§ **给定文本**

**********

本章是对udacity 机器人课程第三个项目3D perception项目的学习总结。
本章的主要任务是以3D相机的图片作为输入, 经过一系列处理,识别图片中的目标物,标记出其质心位置, 然后控制机械手臂将目标物放入指定的筐中。
在项目二中介绍了3D相机, 3D相机可以生成一个三维立体的图片, 本章则将这种三维立体图片进行处理,经过采样, 滤波,分割处理图片,再经过聚类和svm对图片中的目标分类达到感知的目的。
本章分为三个部分
第一部分介绍使用pcl库对3D图形的预处理, 改阶段的主要目的是去掉3D图形中冗余的信息;
第二部分使用聚类的方法分割目标物;
第三部分使用svm对分割以后的目标物进行分类。
假设我们要操纵机械手臂拾取锤子, 则上图中的大部分信息都为冗余信息,为了减少计算复杂度首先要对图像进行处理,在保留必要信息的基础上去掉冗余信息。
# Create a VoxelGrid filter object for our input point cloud
vox = cloud.make_voxel_grid_filter()
# Choose a voxel (also known as leaf) size
LEAF_SIZE = 0.01
# Set the voxel (or leaf) size
vox.set_leaf_size(LEAF_SIZE, LEAF_SIZE, LEAF_SIZE)

**********

§ **已知信息**
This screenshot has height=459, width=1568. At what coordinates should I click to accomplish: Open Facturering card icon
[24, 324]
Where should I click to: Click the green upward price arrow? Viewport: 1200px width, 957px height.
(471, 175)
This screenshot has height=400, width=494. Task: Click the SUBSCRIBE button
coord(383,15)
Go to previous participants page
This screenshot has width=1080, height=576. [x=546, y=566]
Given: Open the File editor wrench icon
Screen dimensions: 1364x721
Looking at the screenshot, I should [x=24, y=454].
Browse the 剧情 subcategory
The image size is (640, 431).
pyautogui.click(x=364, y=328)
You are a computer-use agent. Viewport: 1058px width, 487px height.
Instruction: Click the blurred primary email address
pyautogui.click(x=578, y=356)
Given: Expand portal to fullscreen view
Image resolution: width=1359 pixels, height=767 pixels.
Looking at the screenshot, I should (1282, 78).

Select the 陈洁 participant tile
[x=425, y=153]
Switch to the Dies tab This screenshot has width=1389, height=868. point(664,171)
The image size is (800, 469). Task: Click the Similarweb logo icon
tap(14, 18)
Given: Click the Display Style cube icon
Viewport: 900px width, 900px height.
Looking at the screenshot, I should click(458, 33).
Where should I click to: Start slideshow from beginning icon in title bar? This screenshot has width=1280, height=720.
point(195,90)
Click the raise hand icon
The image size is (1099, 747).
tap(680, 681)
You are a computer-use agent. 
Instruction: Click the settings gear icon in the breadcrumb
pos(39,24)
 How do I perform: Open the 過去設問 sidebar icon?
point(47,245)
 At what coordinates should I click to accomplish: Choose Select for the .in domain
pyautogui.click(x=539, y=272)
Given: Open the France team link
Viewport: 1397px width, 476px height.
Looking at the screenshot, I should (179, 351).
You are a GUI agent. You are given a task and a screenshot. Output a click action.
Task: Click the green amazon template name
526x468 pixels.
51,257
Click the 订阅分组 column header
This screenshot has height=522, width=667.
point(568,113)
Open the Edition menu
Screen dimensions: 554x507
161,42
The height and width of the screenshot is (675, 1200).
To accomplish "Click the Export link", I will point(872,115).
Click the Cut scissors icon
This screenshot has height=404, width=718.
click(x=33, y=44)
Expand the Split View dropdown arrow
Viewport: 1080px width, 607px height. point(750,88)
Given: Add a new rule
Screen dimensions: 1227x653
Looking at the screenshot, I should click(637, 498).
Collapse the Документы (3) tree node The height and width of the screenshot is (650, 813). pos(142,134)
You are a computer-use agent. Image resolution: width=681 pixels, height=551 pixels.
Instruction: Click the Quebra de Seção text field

**********

§ **操作要求**
• a. 根据这段关于3D感知项目的文字,回答:
(i) 第二部分用什么方法分割目标物?
(ii) 第三部分用什么对分割后的目标物进行分类?
(iii) 代码中 LEAF_SIZE 的取值是多少?
• b. 将3D感知项目这段文字中从“本章是对udacity 机器人课程第三个项目3D perception项目的学习总结。”一直到“第三部分使用svm对分割以后的目标物进行分类。”的全部内容逐字重新录入。
上述材料在作答时用不到。

§ **各题结果**
• a.
(i) 聚类的方法
(ii) svm
(iii) 0.01

• b.
本章是对udacity 机器人课程第三个项目3D perception项目的学习总结。
本章的主要任务是以3D相机的图片作为输入, 经过一系列处理,识别图片中的目标物,标记出其质心位置, 然后控制机械手臂将目标物放入指定的筐中。
在项目二中介绍了3D相机, 3D相机可以生成一个三维立体的图片, 本章则将这种三维立体图片进行处理,经过采样, 滤波,分割处理图片,再经过聚类和svm对图片中的目标分类达到感知的目的。
本章分为三个部分
第一部分介绍使用pcl库对3D图形的预处理, 改阶段的主要目的是去掉3D图形中冗余的信息;
第二部分使用聚类的方法分割目标物;
第三部分使用svm对分割以后的目标物进行分类。